### Provided material
********************

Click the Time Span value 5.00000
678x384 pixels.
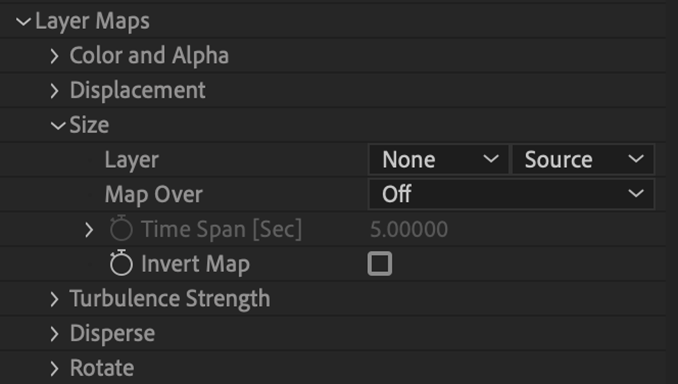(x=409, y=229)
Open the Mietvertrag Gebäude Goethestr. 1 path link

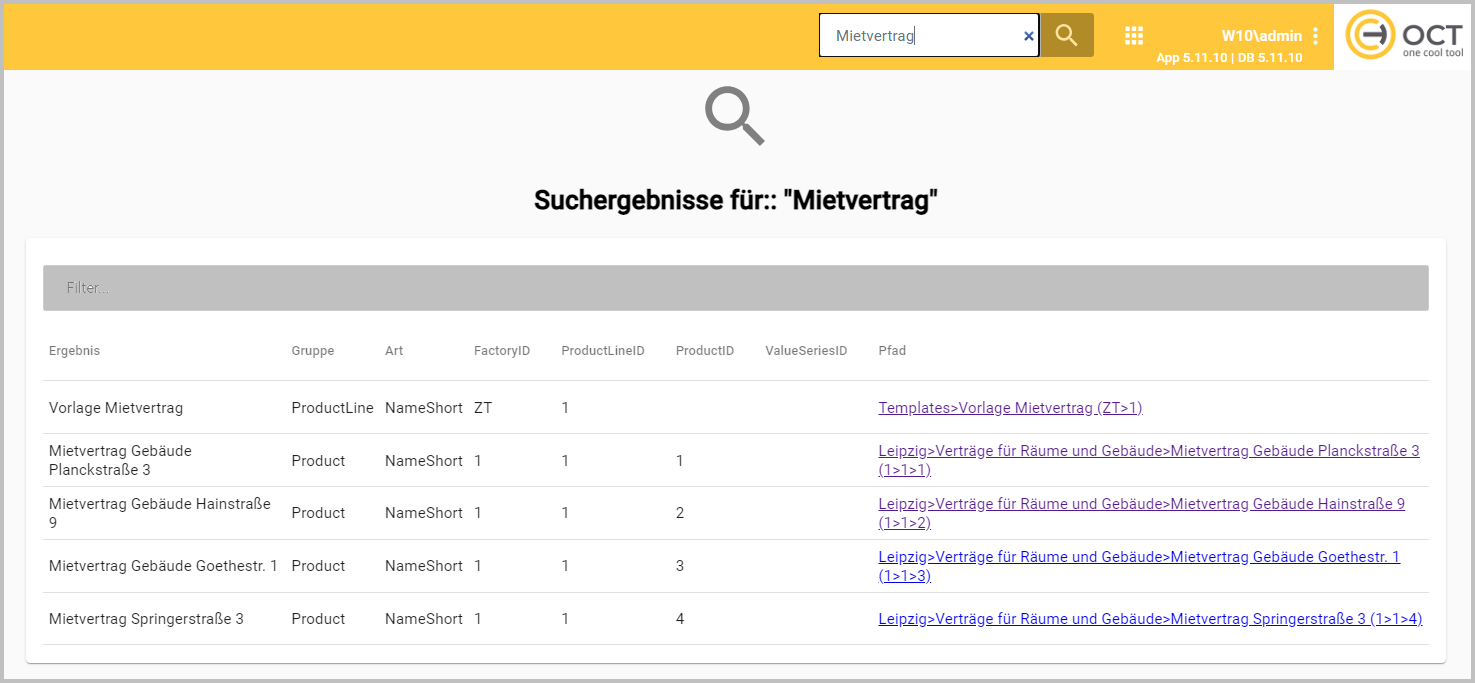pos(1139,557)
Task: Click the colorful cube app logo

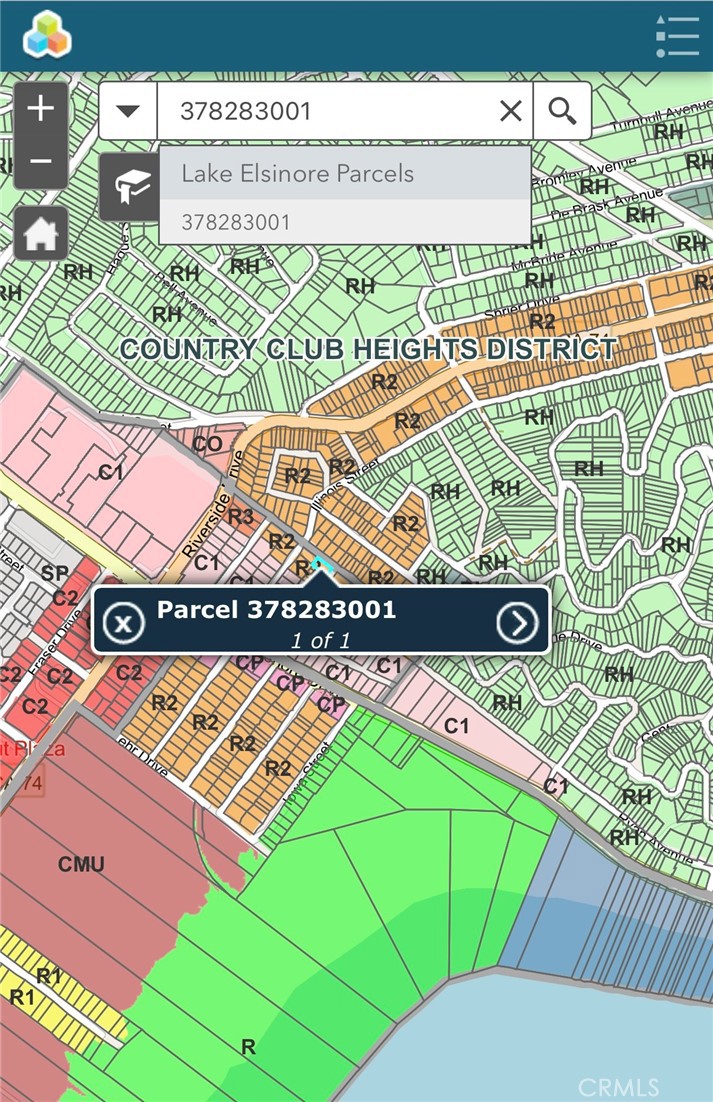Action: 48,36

********************

### Problem description
Reproduce the listing above word for word, omitting the pictures.

### Correct output
Click the Time Span value 5.00000
678x384 pixels.
(x=409, y=229)
Open the Mietvertrag Gebäude Goethestr. 1 path link

pos(1139,557)
Task: Click the colorful cube app logo

Action: 48,36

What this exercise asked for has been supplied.